OPDRACHT
Zet de tekst over het herstel van de gehoorbeenketen voort vanaf de laatste zin.

FRAGMENT
>>>
Door acute of chronische ontstekingen van het middenoor (zie verder bij schoonmakende ooroperaties) kan er een beschadiging zijn opgetreden aan zowel het trommelvlies als de gehoorbeenketen. De minuscule gehoorbeentjes kunnen deels door de ontsteking worden weggevreten. De gehoorbeentjes vormen dan geen keten meer, zodat het geluid niet meer wordt geleid van het trommelvlies naar het slakkenhuis. Het aambeeld (incus) en de stijgbeugel (stapes) zijn het meest kwetsbaar en het meest frequent aangetast.          

Operatietechniek
De keel-, neus-en oorarts kan in dergelijke gevallen via de gehoorgang het middenoor onder microscopisch zicht benaderen en microreconstructies maken ter overbrugging van het defect in de gehoorbeenketen. Bijvoorbeeld kan er een nieuwe verbinding worden gemaakt tussen het stijgbeugelkopje en de hamersteel (in geval van een deels verdwenen aambeeld; zie afbeelding) of tussen de voetplaat van de stijgbeugel en de hamersteel (in geval van een deels verdwenen aambeeld en stijgbeugel). Voor deze reconstructie/overbrugging worden veelal kunstmaterialen gebruikt en soms eigen weefsel van de patiënt. 

Belangrijk
Na een operatie waarbij de continuïteit van de gehoorbeenketen is hersteld, mag u de eerste drie weken na de operatie niet sporten en zwaar werk doen. Ook mag u de eerste drie weken de neus niet snuiten. De eerste drie maanden mag u niet vliegen. Voordat u gaat (sport)duiken moet u zich opnieuw laten keuren. 

Slagingskans
De kans op succes hangt van veel factoren af; een keel-, neus-en oorarts zal hierover meer informatie kunnen geven.
<<<
HET MATERIAAL
>>>
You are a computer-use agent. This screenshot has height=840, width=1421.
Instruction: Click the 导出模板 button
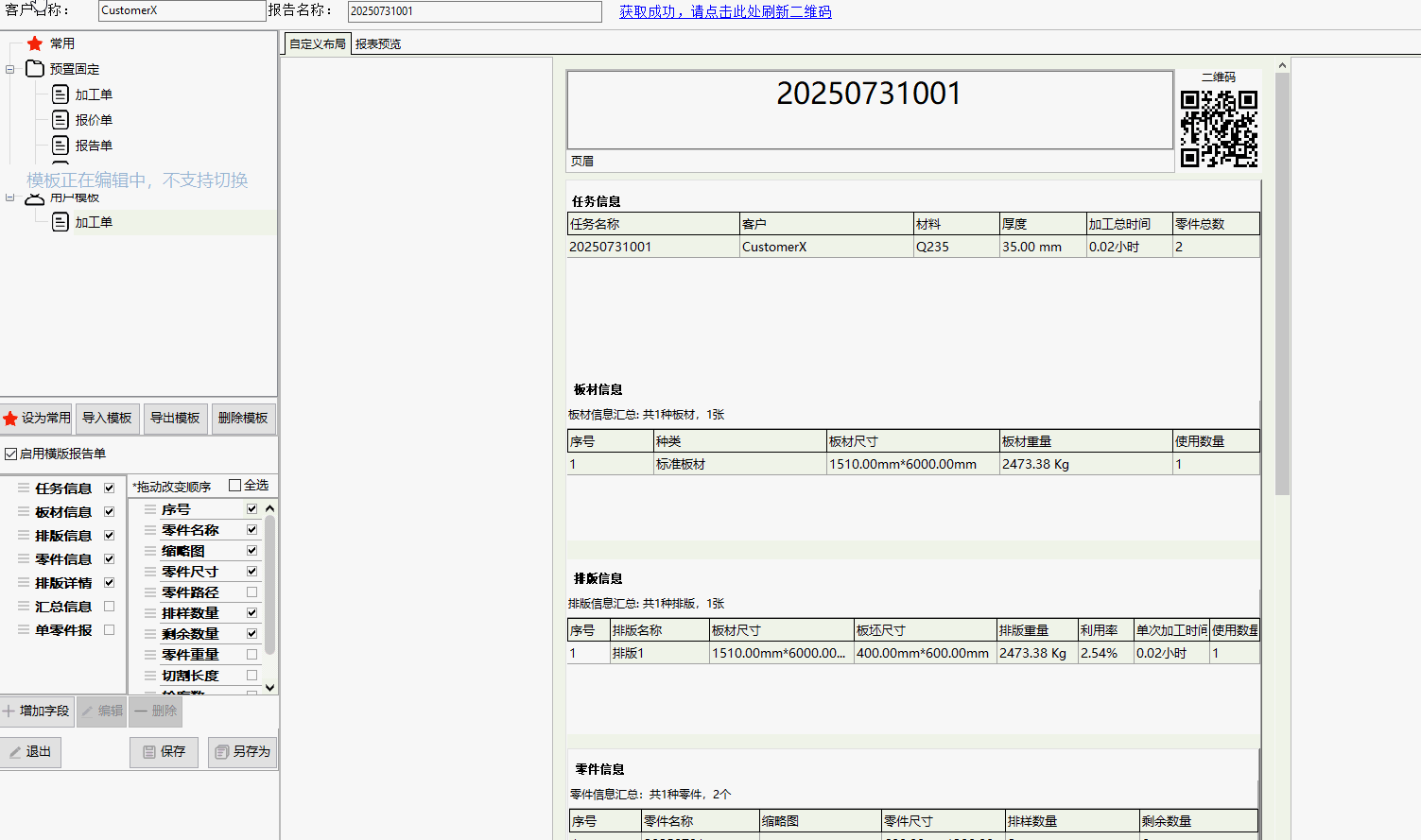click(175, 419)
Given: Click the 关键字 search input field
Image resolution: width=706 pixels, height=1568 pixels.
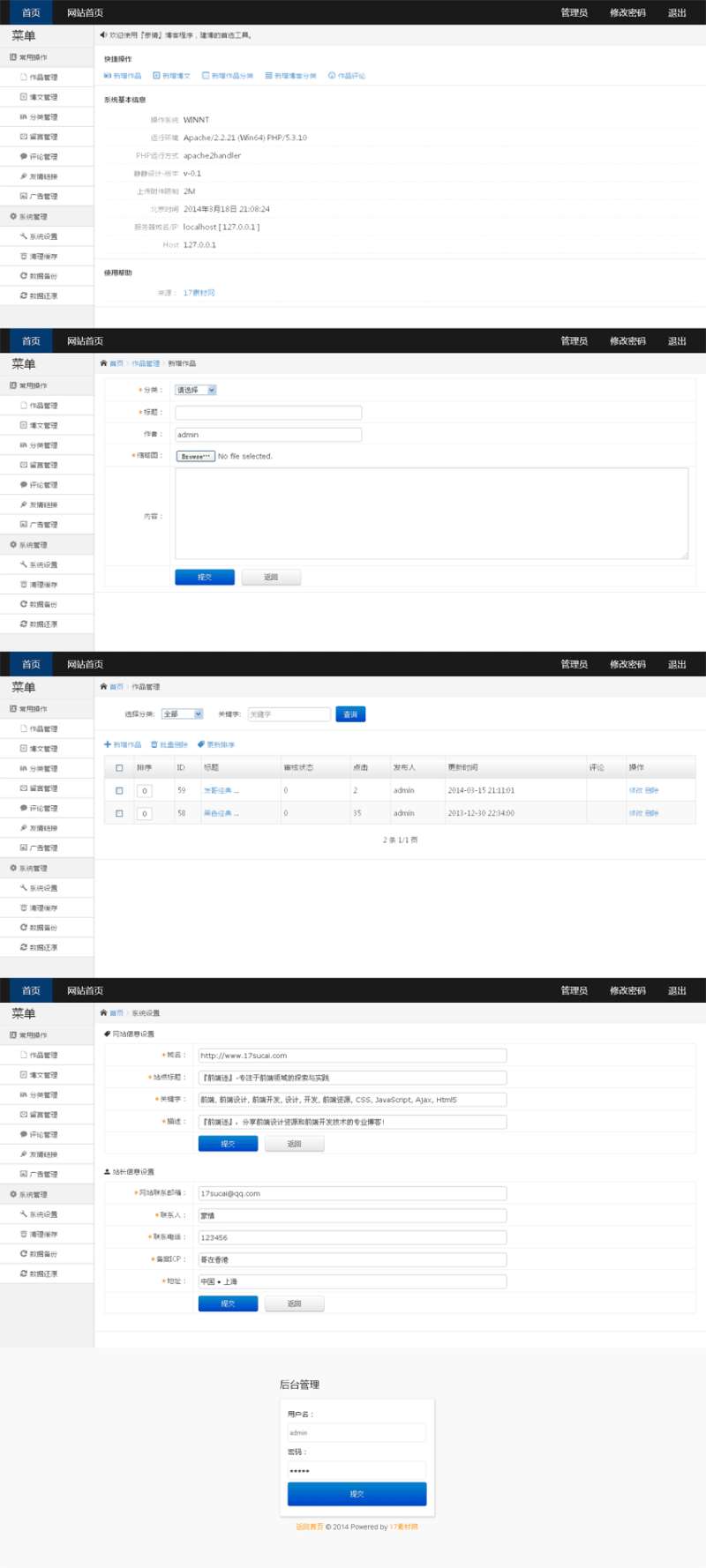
<<<
UITWERKING
  • Stijgbeugeloperatie – stapedotomie

(Het gedeeltelijk vervangen van een vastzittende stijgbeugel) 

De stijgbeugel kan normaal als een beweeglijk zuigertje op en neer bewegen in de toegang naar het slakkenhuis en zo zorgen voor een overdracht van de geluidstrillingen. Ten gevolgen van een (vaak familiaire) aandoening kan er verkalking optreden op de plek waar de stijgbeugel contact maakt met het slakkenhuis (de voetplaat), waardoor de stijgbeugel in zijn bewegingen wordt beperkt en uiteindelijk vast komt te zitten. Dit ziektebeeld wordt otosclerose genoemd. De enige klacht is vaak het gehoorverlies; soms is er een bijkomende klacht van oorsuizen.  

De operatie van een door otosclerose vastzittende stijgbeugel behoort tot een van de dankbaarste gehoorverbeterende operaties. 

Operatietechniek
Via de gehoorgang wordt na omklappen van het trommelvlies het middenoor benaderd. Als de vermoede diagnose kan worden bevestigd en de stijgbeugel door verkalking vast blijkt te zitten, worden de twee pootjes en het kopje van de stijgbeugel verwijderd. Vervolgens wordt een kleine opening gemaakt in de voetplaat en ligt hiermee het slakkenhuis tijdelijk open.  Hierna wordt een kunststof zuigertje in dit gaatje van de voetplaat geplaatst en wordt deze minuscule prothese vastgemaakt aan het lange been van het Deze prothese kan nu als een zuigertje vrij op en neer bewegen in dit gaatje van de voetplaat en zo de geluidstrillingen weer overbrengen naar het slakkenhuis.  

Belangrijk
Omdat het slakkenhuis moet worden geopend, kan de patiënt na deze operatie soms (overigens meestal spontaan voorbijgaande) klachten van draaiduizeligheid hebben. 

Slagingskans
Het risico van beschadiging van de binnenoorfunctie (blijvend gehoorverlies) is bij een stapedotomie iets hoger dan bij de hiervoor beschreven middenooroperaties. In handen van een ervaren oorchirurg wordt in 95% van de operaties gehoorverbetering bereikt.               

Schoonmakende (sanerende) ooroperaties 

Alvorens de verschillende vormen van schoonmakende ooroperaties te bespreken, moeten eerst de verschillende vormen van oorontsteking worden besproken. We onderscheiden een acute en een chronische middenoorontsteking, die elk een eigen behandeling hebben.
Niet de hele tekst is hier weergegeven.